The sound words are not just frequent, they’re punching higher in frequency than they did before, and we see from the shapes of the graphs that the sound words drive the frequency of uncommon words.  These sections – approximately paragraphs [05.080] to [05.132] – are the ones Tolkien added to tie this text forward to The Lord of the Rings as he was writing and discovering that longer, more complex work.

We’ve already listed the words which appeared in the 1951-only paragraphs but not the 1937-only paragraphs and vice versa; that would measure whether the new paragraphs were formed out of the words of the retiring paragraphs.  There is another way to look at those unique-paragraph words, of course – to compare the new paragraphs of 1951 to the entire 1937 chapter.  I’m pleased to report that list is almost the same as the previous.

Almost all of the new words, naturally, occur from paragraph 80 to 132.  Here they are – the completely new uncommon words from 1951.

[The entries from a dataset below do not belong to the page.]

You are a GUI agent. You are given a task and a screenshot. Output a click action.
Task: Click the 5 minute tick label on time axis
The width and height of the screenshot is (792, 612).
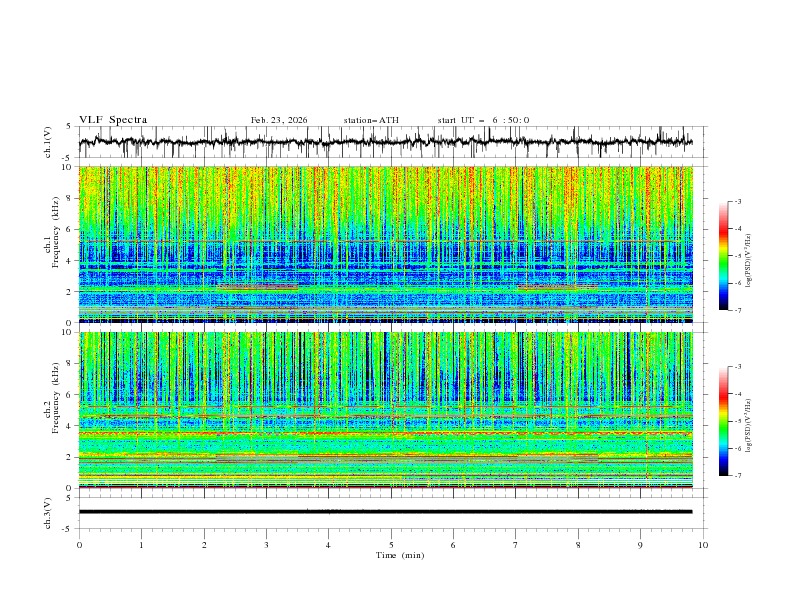pyautogui.click(x=391, y=545)
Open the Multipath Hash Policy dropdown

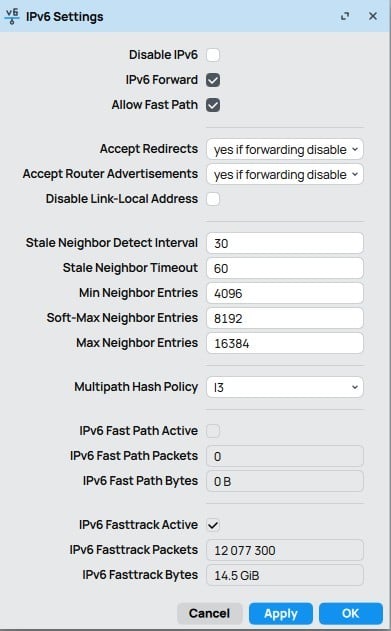285,387
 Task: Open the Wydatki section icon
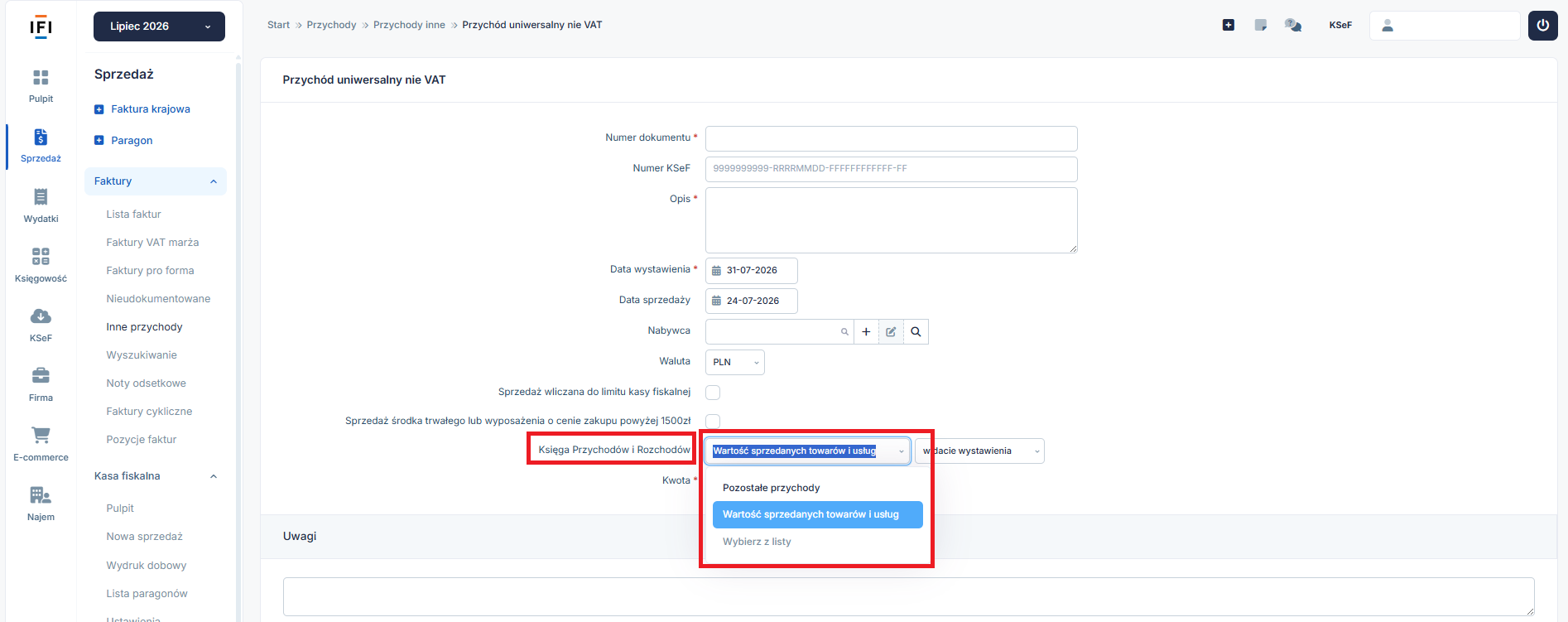[41, 197]
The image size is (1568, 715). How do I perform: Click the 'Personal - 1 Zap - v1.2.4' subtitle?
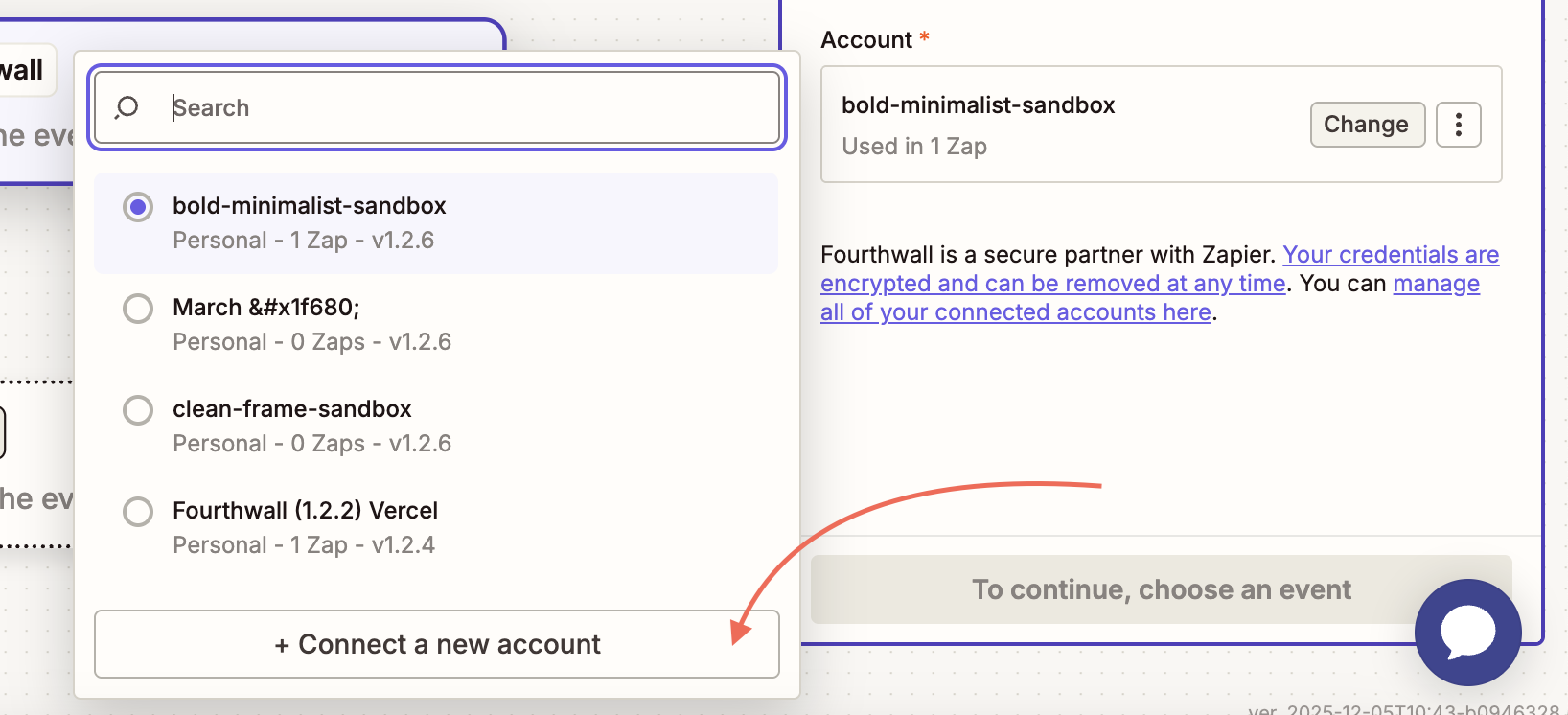(304, 545)
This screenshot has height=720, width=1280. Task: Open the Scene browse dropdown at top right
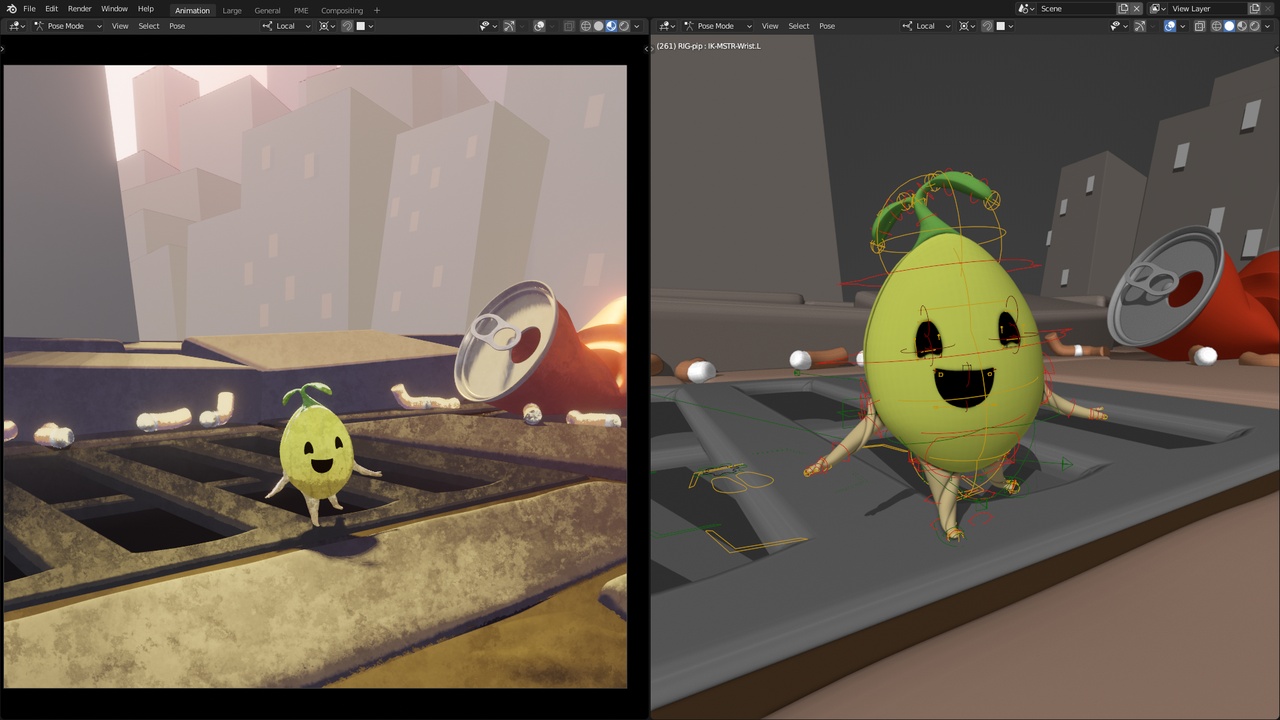[1028, 8]
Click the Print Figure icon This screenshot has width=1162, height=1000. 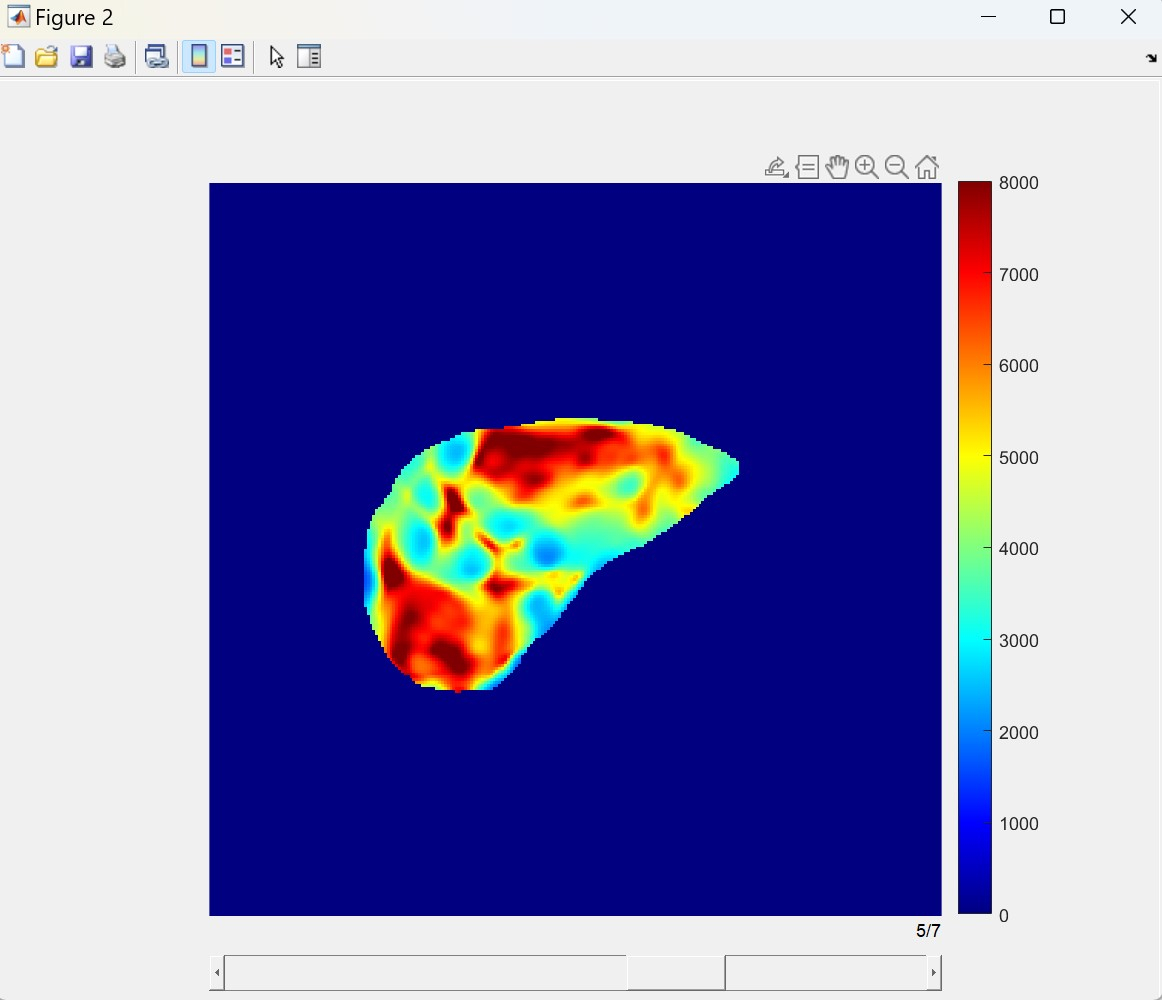click(115, 56)
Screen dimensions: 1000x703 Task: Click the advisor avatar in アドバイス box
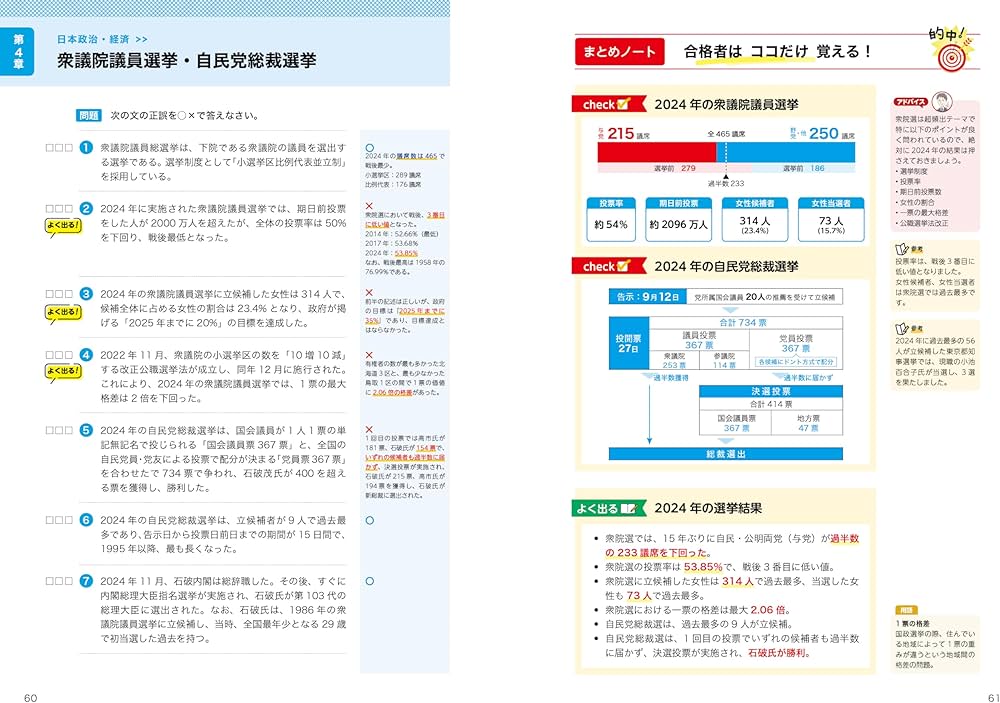[x=940, y=104]
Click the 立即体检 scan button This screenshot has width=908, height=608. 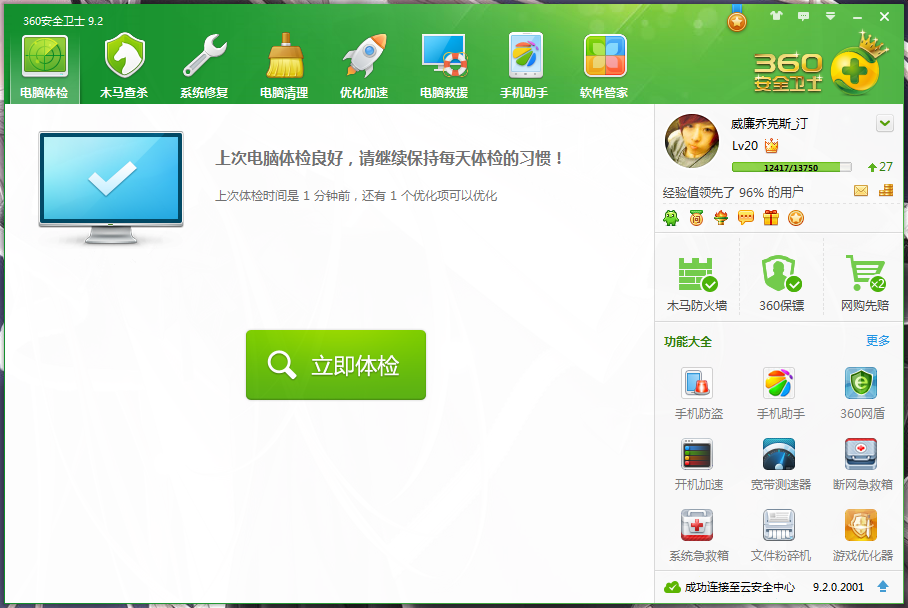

  • Words we tagged as sound words (tagged by the OED, or from Gollum’s idiolect, or Gollum’s name and characteristic throat noise): cracking creepsy eyeses goblinses Gollum hates gurgling hissing  losst screech shriek smells sniffed squeaked squeaker ssss tricksy
  • other uncommon words (note how many begin with S): back-door  betterment birthday-present blindly blood-curdling bowstring brooded  crawling  crouched  dursn’t flattened  forefinger  galled  gleamed  gnaw  goblin-imp  groping  hiding-place  humped  leapt  maddened  menacing  menacingly  mouse noser nosey oddments  paddling  palely   panted  peered  pricked  quicker shambling sharpened sharper sheathed shiver side-passages snag  sneaking softer splayed squeezes  stab stiffened swayed tripping  tense tunnel-wall  unlost unmarked

footnote: The scales are the same as last post’s graph lines – the red uncommon words line is on the 0.00 to 0.16 scale as shown and the purple sound line is on 0.00 to 0.09.  

1937: How do sound words contribute?

We know that there are plenty of sound words in Chapter 5.  How much do they contribute to the uncommon words of 1937?


That correspondence looks quite strong – and let me give you more grist for the mill.  Lexos draws each individual graph at a scale that visually fills up the space for us to see the patterns clearly, it recalculates what the scale should be for every new graph.  As I reminded us in the last post, in looking at the whole book, Lexos draws the purple sound graph at about 33% of the red uncommon graph: where the two lines match, for every 100 red uncommon words, 33 of them are purple sound words.

When we look only at Chapter 5, Lexos draws the purple sound graph at 56%: where the two lines match, for every 100 red uncommon words, 56 of them are purple sound words.  The strength of the sound words’ contribution to our red graph is almost doubled.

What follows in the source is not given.